Brief: Among the entries that follow, the required portion opens with the line containing "Click the Temperatura" and closes with the line containing "Given: Open sender". Give that portion again exactly, and nothing else.

-- Opening Marker --

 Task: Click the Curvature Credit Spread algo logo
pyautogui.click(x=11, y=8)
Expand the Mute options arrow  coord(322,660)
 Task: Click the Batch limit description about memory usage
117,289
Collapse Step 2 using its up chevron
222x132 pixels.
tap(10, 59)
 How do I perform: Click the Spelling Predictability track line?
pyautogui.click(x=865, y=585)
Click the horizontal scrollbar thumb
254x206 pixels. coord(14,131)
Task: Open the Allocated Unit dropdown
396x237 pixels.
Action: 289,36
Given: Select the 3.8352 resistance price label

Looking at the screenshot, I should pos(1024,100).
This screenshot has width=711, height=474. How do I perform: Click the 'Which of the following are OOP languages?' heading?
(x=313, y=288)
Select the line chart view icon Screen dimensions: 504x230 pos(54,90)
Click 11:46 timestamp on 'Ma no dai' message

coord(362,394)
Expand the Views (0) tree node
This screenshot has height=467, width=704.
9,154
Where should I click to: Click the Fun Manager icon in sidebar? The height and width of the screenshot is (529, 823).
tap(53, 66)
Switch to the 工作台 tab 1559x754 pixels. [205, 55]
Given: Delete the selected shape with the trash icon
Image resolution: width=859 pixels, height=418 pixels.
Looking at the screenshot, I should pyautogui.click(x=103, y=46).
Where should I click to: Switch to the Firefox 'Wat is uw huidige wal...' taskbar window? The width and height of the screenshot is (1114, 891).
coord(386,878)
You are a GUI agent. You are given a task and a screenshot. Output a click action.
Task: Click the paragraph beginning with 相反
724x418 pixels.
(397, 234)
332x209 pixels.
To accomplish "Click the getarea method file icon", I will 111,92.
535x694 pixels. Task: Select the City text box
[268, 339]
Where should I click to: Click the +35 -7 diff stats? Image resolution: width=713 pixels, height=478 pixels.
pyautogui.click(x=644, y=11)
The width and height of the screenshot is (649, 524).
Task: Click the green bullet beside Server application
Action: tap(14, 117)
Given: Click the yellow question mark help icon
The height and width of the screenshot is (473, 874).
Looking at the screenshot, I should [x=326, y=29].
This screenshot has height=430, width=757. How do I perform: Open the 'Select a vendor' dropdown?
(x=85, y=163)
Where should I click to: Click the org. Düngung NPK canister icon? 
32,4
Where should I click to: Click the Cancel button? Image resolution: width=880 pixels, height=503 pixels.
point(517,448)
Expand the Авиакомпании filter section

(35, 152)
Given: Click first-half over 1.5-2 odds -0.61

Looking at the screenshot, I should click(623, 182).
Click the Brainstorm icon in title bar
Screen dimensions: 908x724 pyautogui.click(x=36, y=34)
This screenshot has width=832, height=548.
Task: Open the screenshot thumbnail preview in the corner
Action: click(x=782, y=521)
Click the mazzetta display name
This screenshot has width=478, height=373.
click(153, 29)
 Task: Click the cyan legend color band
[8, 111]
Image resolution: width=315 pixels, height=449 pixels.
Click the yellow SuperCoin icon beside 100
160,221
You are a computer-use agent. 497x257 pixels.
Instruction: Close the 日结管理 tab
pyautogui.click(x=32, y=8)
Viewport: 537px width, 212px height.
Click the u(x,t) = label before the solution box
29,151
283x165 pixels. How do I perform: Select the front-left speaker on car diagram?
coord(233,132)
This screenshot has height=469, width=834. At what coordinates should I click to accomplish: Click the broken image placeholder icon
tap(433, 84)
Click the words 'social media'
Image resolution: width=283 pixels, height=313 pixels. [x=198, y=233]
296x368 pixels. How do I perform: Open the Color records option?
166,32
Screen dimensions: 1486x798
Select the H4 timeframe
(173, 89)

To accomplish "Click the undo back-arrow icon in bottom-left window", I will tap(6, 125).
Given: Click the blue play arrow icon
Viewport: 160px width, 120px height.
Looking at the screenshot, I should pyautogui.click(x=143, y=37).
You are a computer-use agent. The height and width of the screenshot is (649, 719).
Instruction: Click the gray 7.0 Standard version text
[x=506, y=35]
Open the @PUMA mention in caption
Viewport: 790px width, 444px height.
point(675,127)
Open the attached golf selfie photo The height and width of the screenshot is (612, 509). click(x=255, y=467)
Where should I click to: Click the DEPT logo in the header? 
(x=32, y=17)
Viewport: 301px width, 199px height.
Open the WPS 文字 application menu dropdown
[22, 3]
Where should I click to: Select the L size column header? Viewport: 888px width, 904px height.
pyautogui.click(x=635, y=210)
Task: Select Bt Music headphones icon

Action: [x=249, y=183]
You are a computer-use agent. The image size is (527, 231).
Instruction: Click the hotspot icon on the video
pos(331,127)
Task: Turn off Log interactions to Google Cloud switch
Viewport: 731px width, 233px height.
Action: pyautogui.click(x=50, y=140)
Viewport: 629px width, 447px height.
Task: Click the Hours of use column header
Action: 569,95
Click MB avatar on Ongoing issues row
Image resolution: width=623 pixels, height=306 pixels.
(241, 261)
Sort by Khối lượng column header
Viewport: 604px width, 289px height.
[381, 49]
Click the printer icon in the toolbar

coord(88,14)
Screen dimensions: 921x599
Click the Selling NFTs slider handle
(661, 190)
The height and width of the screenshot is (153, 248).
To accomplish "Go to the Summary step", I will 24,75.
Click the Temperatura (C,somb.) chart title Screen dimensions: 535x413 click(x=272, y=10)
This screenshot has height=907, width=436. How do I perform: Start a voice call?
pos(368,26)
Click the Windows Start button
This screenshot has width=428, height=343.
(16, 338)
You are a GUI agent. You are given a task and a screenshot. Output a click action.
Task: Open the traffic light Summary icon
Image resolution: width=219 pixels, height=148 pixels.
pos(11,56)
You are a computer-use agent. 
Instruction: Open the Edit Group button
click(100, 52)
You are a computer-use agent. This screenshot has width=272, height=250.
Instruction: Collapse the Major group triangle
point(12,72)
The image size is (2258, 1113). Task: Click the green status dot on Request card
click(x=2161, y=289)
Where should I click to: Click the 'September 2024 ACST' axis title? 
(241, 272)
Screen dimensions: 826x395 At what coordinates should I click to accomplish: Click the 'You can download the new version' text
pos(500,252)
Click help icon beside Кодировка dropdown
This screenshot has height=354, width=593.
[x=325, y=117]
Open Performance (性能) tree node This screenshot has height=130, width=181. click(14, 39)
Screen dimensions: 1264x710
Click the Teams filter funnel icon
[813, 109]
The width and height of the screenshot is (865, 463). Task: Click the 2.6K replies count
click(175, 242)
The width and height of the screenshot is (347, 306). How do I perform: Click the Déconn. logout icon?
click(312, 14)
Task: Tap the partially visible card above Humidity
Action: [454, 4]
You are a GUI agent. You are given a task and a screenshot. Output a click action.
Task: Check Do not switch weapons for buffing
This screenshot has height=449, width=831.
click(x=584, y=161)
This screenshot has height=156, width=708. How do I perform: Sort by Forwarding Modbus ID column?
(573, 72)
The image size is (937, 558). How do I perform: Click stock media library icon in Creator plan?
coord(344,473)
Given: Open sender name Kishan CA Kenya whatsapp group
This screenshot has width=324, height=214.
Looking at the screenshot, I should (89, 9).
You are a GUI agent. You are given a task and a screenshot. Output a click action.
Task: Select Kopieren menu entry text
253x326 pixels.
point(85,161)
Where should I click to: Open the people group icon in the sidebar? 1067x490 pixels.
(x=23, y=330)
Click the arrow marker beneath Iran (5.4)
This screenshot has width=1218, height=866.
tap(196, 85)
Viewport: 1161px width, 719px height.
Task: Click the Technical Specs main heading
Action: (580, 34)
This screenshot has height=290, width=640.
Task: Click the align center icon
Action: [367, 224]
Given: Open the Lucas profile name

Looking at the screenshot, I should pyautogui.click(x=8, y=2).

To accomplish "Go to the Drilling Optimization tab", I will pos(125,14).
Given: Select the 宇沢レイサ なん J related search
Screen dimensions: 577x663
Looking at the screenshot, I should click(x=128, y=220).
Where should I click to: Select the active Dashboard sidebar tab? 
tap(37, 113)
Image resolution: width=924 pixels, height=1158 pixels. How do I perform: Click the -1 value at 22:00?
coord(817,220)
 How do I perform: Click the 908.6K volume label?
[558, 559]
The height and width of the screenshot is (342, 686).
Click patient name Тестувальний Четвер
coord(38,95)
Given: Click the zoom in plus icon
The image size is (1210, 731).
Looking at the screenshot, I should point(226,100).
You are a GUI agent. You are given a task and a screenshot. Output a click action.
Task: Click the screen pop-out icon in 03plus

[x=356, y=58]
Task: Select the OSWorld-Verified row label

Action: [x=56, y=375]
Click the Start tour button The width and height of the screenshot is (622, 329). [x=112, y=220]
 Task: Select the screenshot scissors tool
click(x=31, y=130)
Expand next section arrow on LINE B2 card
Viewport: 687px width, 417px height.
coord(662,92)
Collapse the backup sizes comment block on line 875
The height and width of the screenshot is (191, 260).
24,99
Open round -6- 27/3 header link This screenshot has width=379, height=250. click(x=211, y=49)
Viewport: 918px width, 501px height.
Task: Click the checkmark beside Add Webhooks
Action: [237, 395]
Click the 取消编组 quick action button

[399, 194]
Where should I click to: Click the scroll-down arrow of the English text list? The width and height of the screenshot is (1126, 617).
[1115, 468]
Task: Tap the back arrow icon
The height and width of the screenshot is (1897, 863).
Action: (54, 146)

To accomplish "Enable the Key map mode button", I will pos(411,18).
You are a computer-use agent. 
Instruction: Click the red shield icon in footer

-- Closing Marker --

Solution:
Click the Temperatura (C,somb.) chart title Screen dimensions: 535x413 click(x=272, y=10)
This screenshot has height=907, width=436. How do I perform: Start a voice call?
pos(368,26)
Click the Windows Start button
This screenshot has width=428, height=343.
(16, 338)
You are a GUI agent. You are given a task and a screenshot. Output a click action.
Task: Open the traffic light Summary icon
Image resolution: width=219 pixels, height=148 pixels.
pos(11,56)
You are a computer-use agent. 
Instruction: Open the Edit Group button
click(100, 52)
You are a computer-use agent. This screenshot has width=272, height=250.
Instruction: Collapse the Major group triangle
point(12,72)
The image size is (2258, 1113). Task: Click the green status dot on Request card
click(x=2161, y=289)
Where should I click to: Click the 'September 2024 ACST' axis title? 
(241, 272)
Screen dimensions: 826x395 At what coordinates should I click to accomplish: Click the 'You can download the new version' text
pos(500,252)
Click help icon beside Кодировка dropdown
This screenshot has height=354, width=593.
[x=325, y=117]
Open Performance (性能) tree node This screenshot has height=130, width=181. click(14, 39)
Screen dimensions: 1264x710
Click the Teams filter funnel icon
[813, 109]
The width and height of the screenshot is (865, 463). Task: Click the 2.6K replies count
click(175, 242)
The width and height of the screenshot is (347, 306). How do I perform: Click the Déconn. logout icon?
click(312, 14)
Task: Tap the partially visible card above Humidity
Action: [454, 4]
You are a GUI agent. You are given a task and a screenshot. Output a click action.
Task: Check Do not switch weapons for buffing
This screenshot has height=449, width=831.
click(x=584, y=161)
This screenshot has height=156, width=708. How do I perform: Sort by Forwarding Modbus ID column?
(573, 72)
The image size is (937, 558). How do I perform: Click stock media library icon in Creator plan?
coord(344,473)
Given: Open sender name Kishan CA Kenya whatsapp group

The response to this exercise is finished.